What I liked most about this book were the personal stories. I especially liked how Angela Chen wove her own story into the overall narrative of the book. I also liked Anna’s story near the end, a personal story that illustrated many of the ideas the book had covered. The book became much more interesting as it progressed, partially because it became less asexuality 101 and more asexuality 201.
Do I think it accurately represents popular (i.e. non-academic) ace thought? I would say ‘yes’. There are some points that I would push back against, but that would be because of my own individual thinking, not because the book is outside of the bounds of general ace thought.
The fact that this book exists at all is a testament to how much has changed in the past ten years. I can’t even imagine having a book like this ten years ago. And if it had existed, I would have been all over it. I was binge-reading ace blogs back then, can you imagine how I would have reacted to a whole book? That said, I don’t know what people new to the ace community today, who have not read many ace blogs, are making of this book. I would have to read their reviews/comments on the book to find out.
I found The Invisible Orientation most useful for handing to my mother so it could explain asexuality to her. I never read it all the way through myself. I did read Ace front to back. I am also not recommending it to my mother. I think my mother got most of her questions about asexuality answered by The Invisible Orientation and I don’t think she’s interested in reading a second book about asexuality. At a deeper level, I think The Invisible Orientation was simply a more appropriate book for her. She was not interested in seeing human sexuality and relationships through a new lens, she just wanted to understand her ace daughter.
I also remember, back in 2015, the local library did not put The Invisible Orientation on order until I put in the request, and when it appeared in the catalog, my hold was the only one. Now, in 2020, the library put Ace on order without me saying anything (though maybe other patrons requested it), and there are currently 8 holds on the print copy, and a whopping 32 holds on the ebook copies (back in 2015, the local library did not have ebook copies of The Invisible Orientation though I see that has changed). I think this represents just how much more interest there is in ace books now than even five years ago.
The book says that it is “partially an attempt to explain asexuality to allos” and I think that left me with a bit of a weird feeling. For years (heck, maybe even since the start of this blog), most of my writing about asexuality has been aimed at an ace audience. Allo people, you’re welcome to read it, but you’re not my target audience. Throughout the book, I got the sense that I am not the target audience, and I think it’s because I am not.
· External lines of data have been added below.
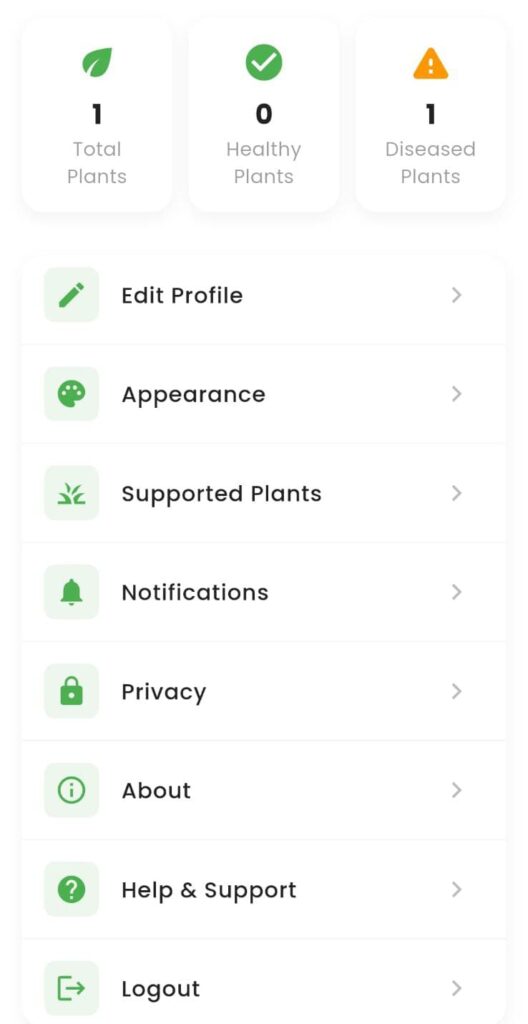Click the info circle icon for About
528x1024 pixels.
[71, 790]
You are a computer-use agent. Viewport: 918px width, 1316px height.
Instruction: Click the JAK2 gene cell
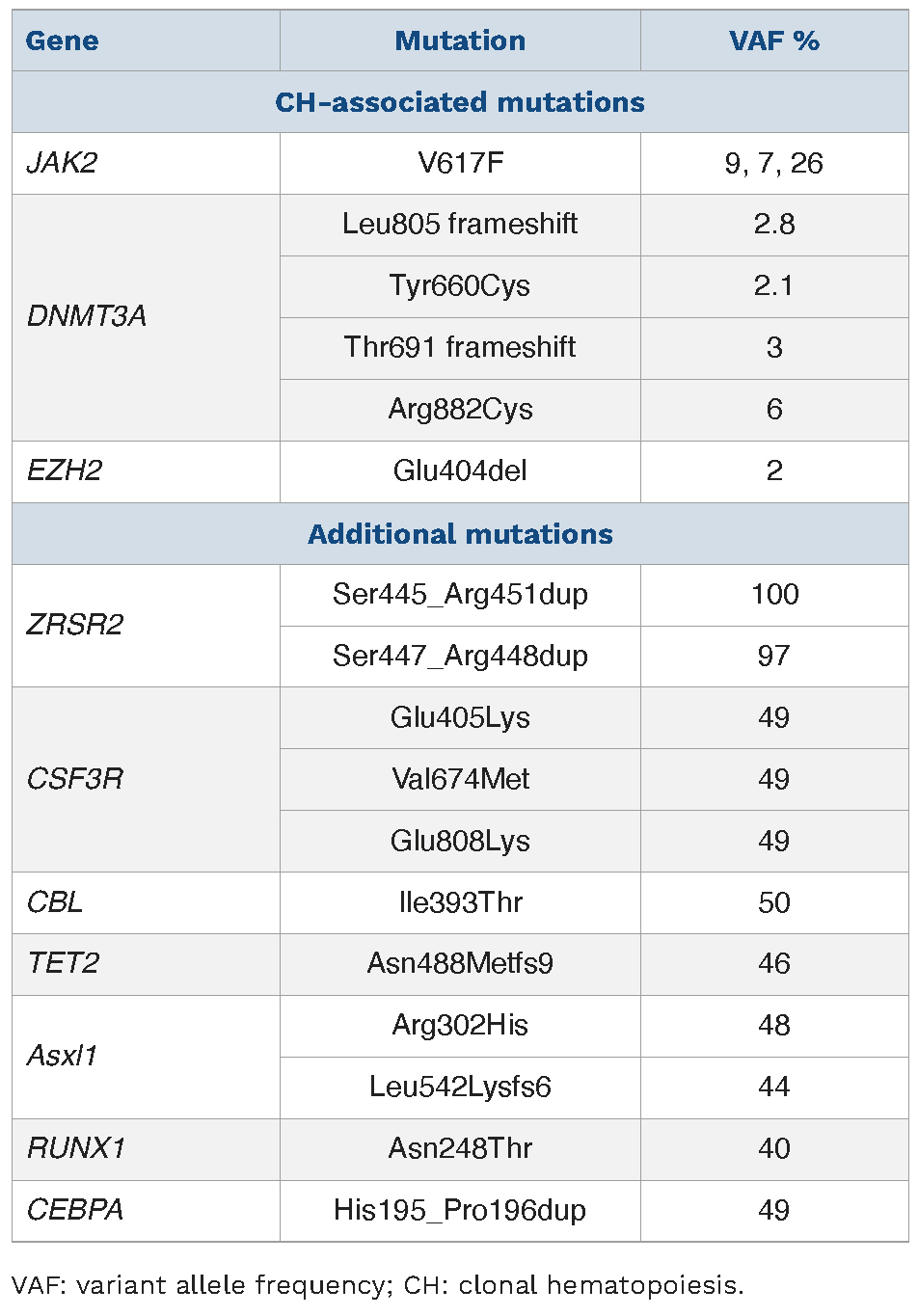pyautogui.click(x=63, y=163)
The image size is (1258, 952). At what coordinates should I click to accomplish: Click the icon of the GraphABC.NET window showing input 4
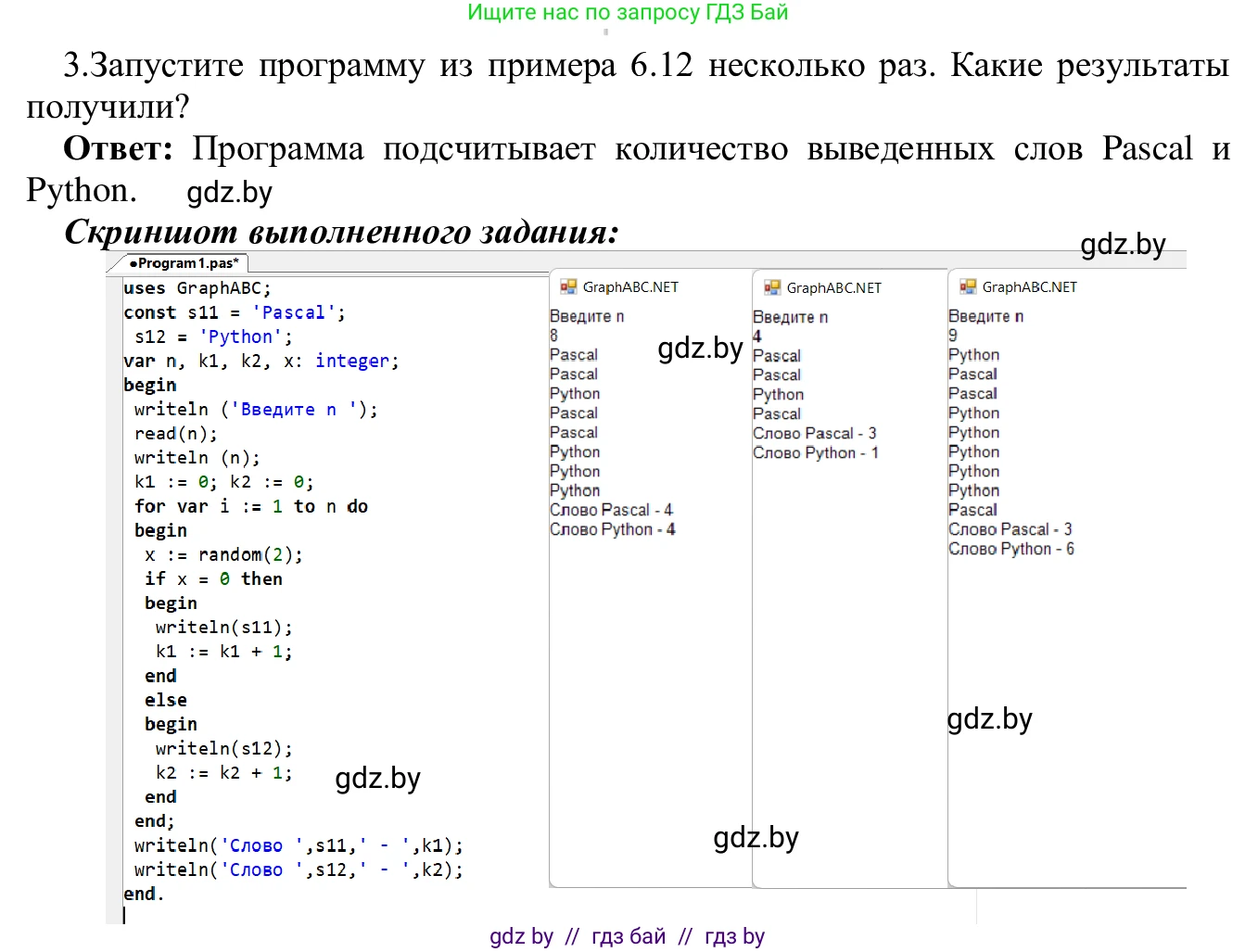click(x=771, y=288)
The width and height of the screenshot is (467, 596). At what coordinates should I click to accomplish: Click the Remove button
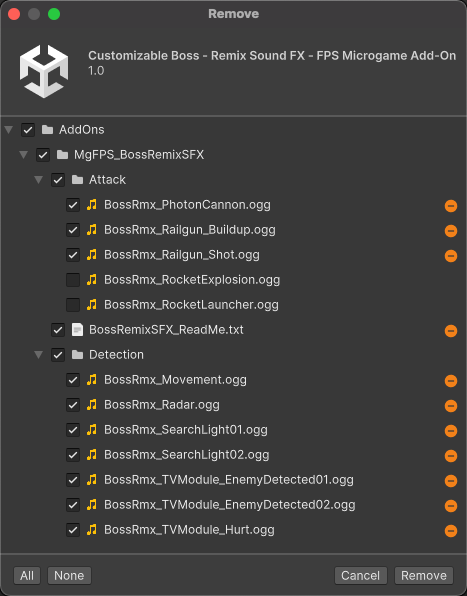424,575
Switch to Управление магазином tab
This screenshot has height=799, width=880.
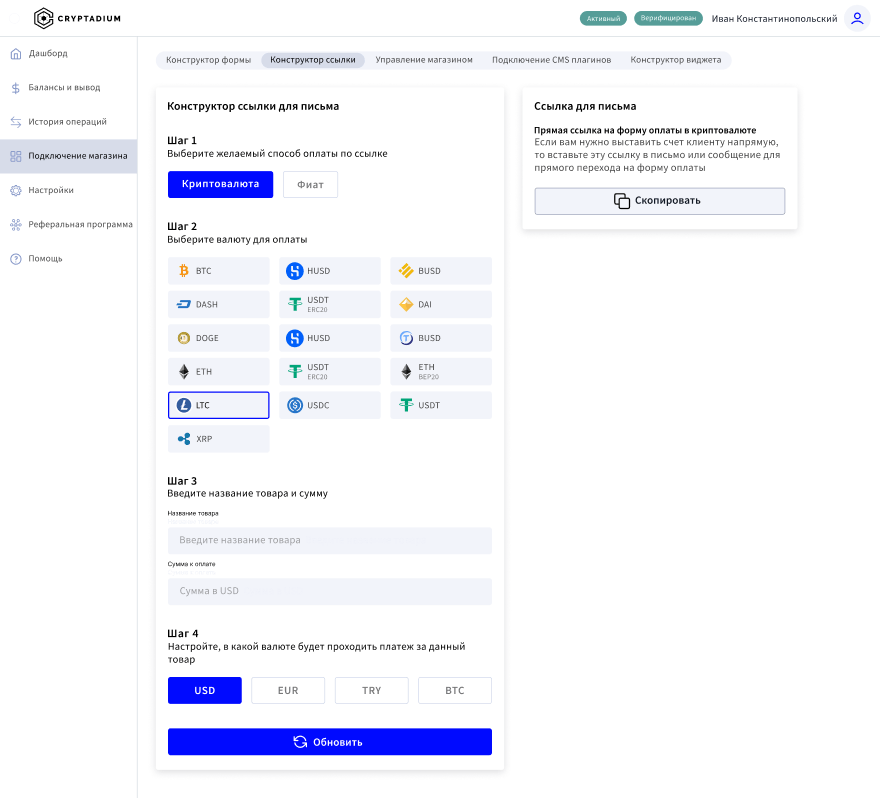coord(423,60)
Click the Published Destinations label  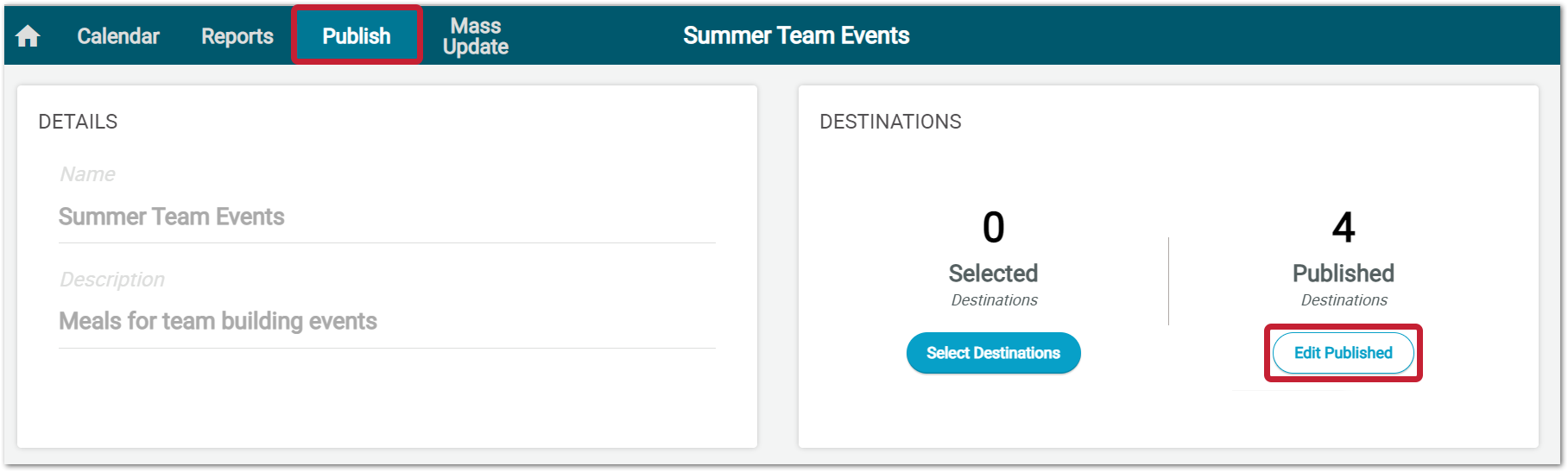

I have doubts about whether it will reach the target allo audience. I suspect that even though it’s targeted at allos the majority of the people who read this book will actually be ace, but I might be wrong about all that. That’s the weirdness – it’s aimed at an audience which is less likely to read it, not the audience which is more likely to read it, and thereby seems to be more concerned about what allos think than what aces think. I would say that this book would be better if it were straight-up written for aces, except I also sense that this book is aimed at aces who don’t know that they are ace – an audience that, by its nature, is tricky to reach. I don’t know how to aim something at ‘aces who don’t know they are ace’. I don’t fault Angela Chen for trying this strategy. I hope it works. (Also, there is the marketability angle: there are way more allo book buyers than ace book buyers).
So, should you read the book? Since this has never been an asexuality 101 blog, you’re either a) someone who wandered onto this blog because of my non-ace writing, and I have no idea whether you care enough about ace issues to read a whole book or b) you are reading this blog because of my asexuality 201-and-up writing, in which case this book probably is not going to break much new territory for you. But you might read it anyway like I did so that you know what’s in the book.